- Kafka takes only bytes as input data .No data verification ie data that you send kafka as bytes are just stored in brokers and the when asked is given to consumers,no data transformation and hence NO CPU usage at broker level.
- Problem with this byte approach is if Kafka Producers changes schema and writes data to broker then the corresponding consumer which reads it also needs to change else it will break.
- For this we will have SchemaRegistry : which needs to impose schema check,schema evoution and lightweigth.

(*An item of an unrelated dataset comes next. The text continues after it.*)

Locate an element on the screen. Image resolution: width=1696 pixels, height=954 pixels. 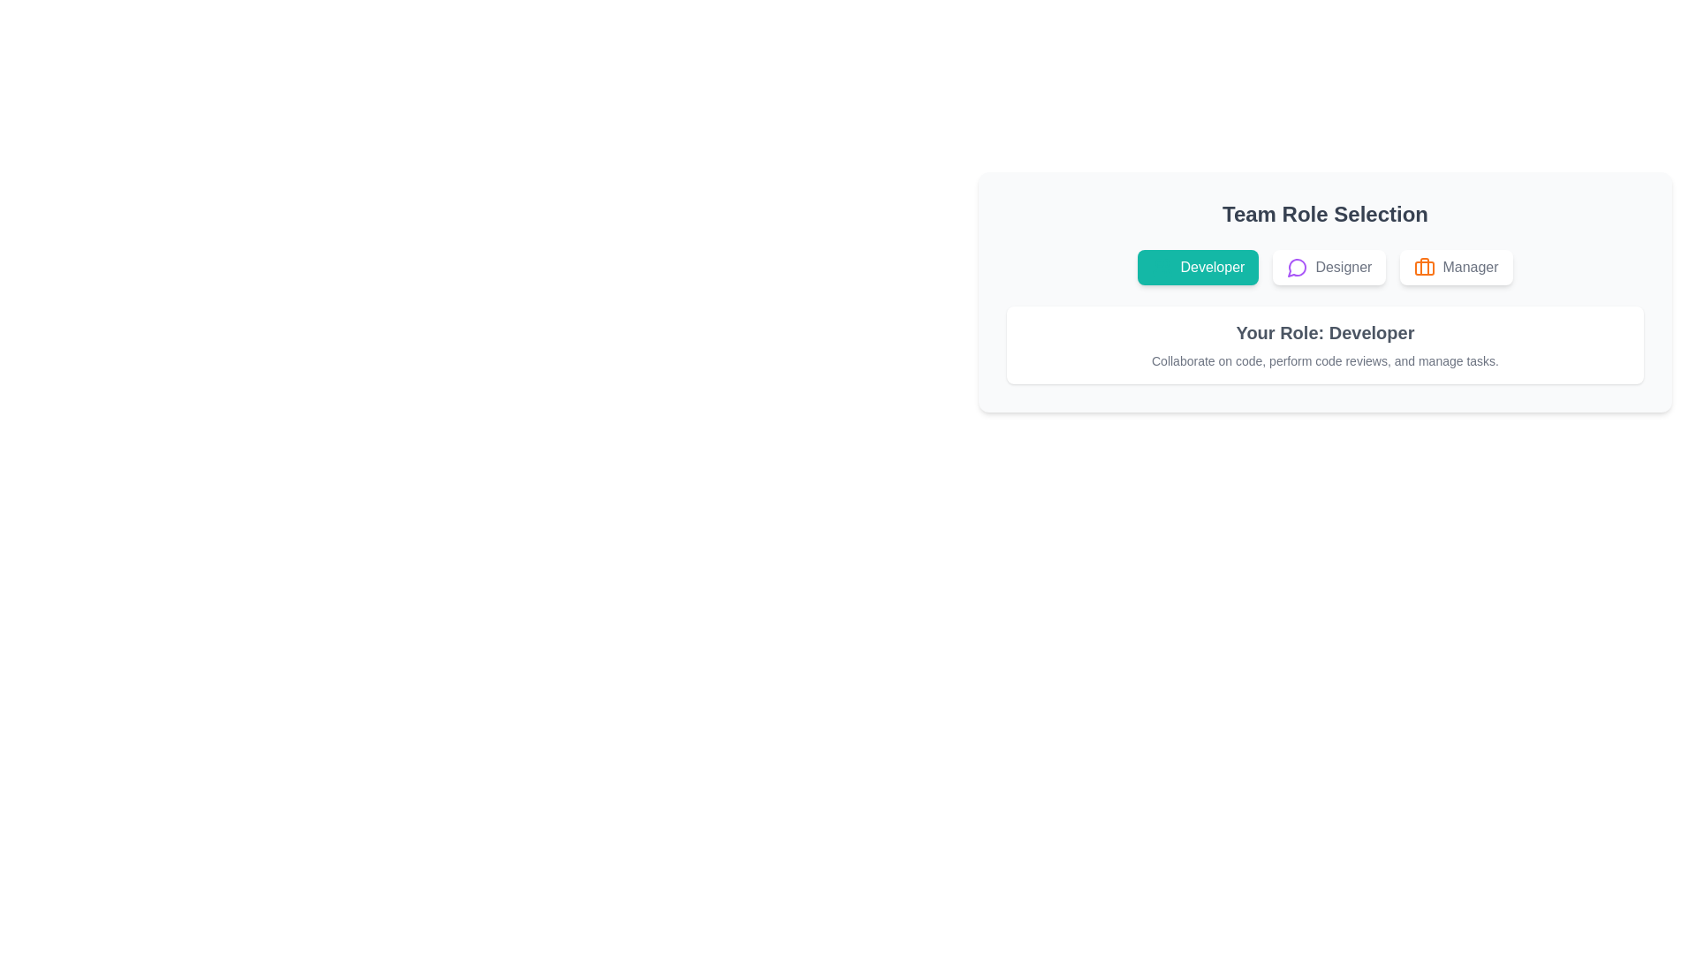
the 'Manager' icon located at the rightmost side of the role-selection interface, which is part of a horizontal layout of options including 'Developer' and 'Designer' is located at coordinates (1424, 268).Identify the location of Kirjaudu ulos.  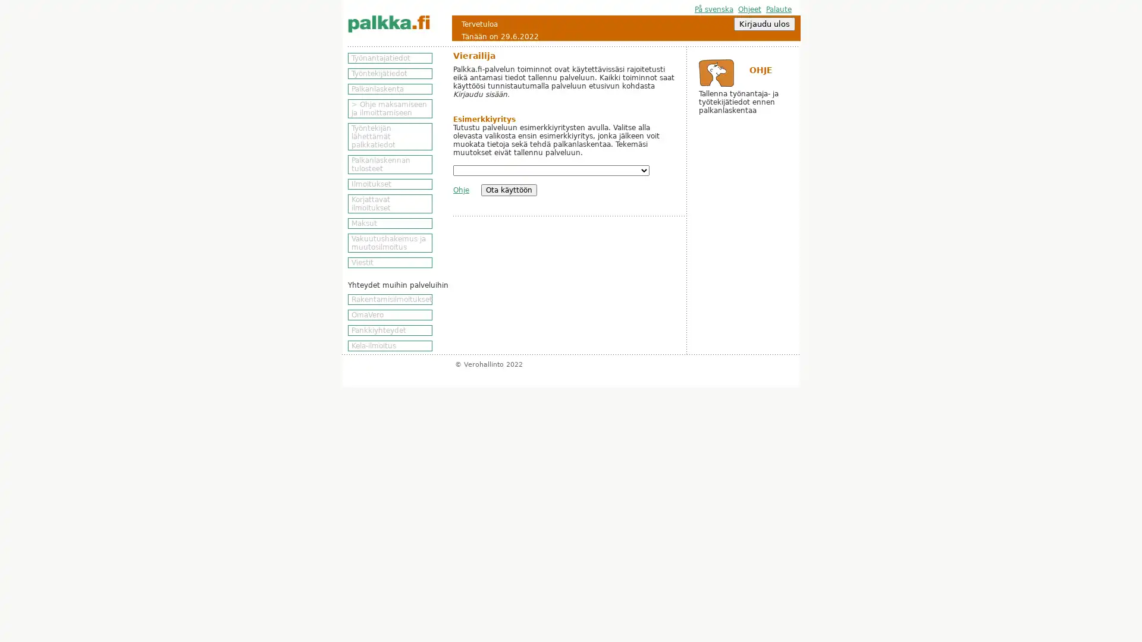
(764, 24). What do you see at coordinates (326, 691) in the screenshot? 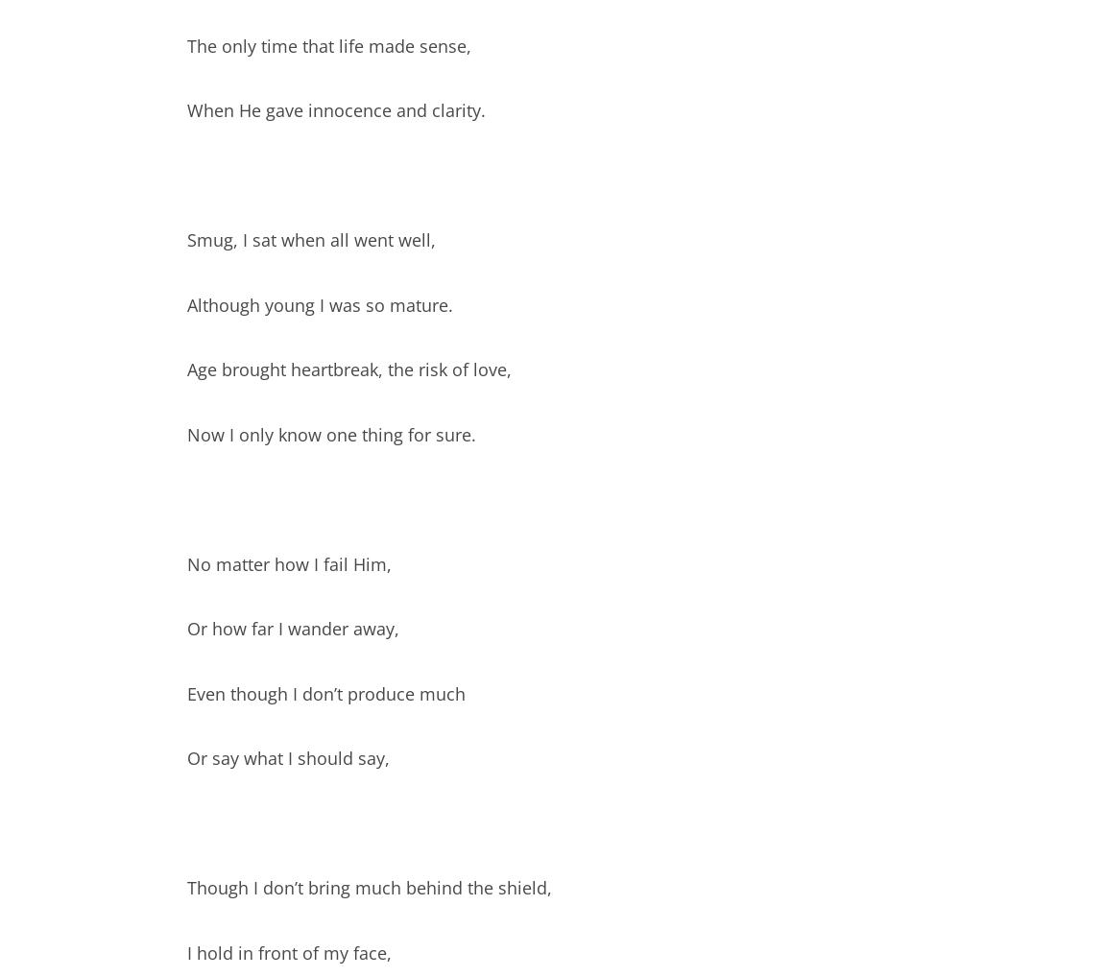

- Basically we can write and read data in Avro directly into kafka but the problem is Avro will have coresponding schema also saved with the data for each record and to avoid this space consumption and delay ,we can save schema of a message in SchemaRegistry and then SchemaRegistry will return a unique id for that Schema which will be saved along with data by Producer.Now when consumer reads it it will refer to schema registry and get the correspoding schema for the message based on the id.All the interaction with SchemaRegistry is done at Serialization level.
- Avro is the only one supported in SchemaRegistry.Each message in Kafka needs to be independent and self sufficient and hence the benfit we ideally get from Columnar format like Parquet/ORC is not valid in Kafka.
- Schema registry has a option as what type of Evloution of SChema we need to support.Default is "backward".We can also set it None,Forward,Full.
kafka-avro-console-producer \
--broker-list 127.0.0.1:9092 --topic test-avro \
--property schema.registry.url=http://127.0.0.1:8081 \
--property value.schema='{"type":"record","name":"myrecord","fields":[{"name":"f1","type":"string"}]}'
{"f1" : "value1"} =>Works
{"f2" : "value2"} => Error
{"f1" :12} => Error
{"f1" : "value2"} => Works
We will have one Schema per Topic in Schema Registry and this can be evolved based on Avro Compatibility.In Schema Resgistry it will be named as <topic_name>-value assuming the schema is for the value.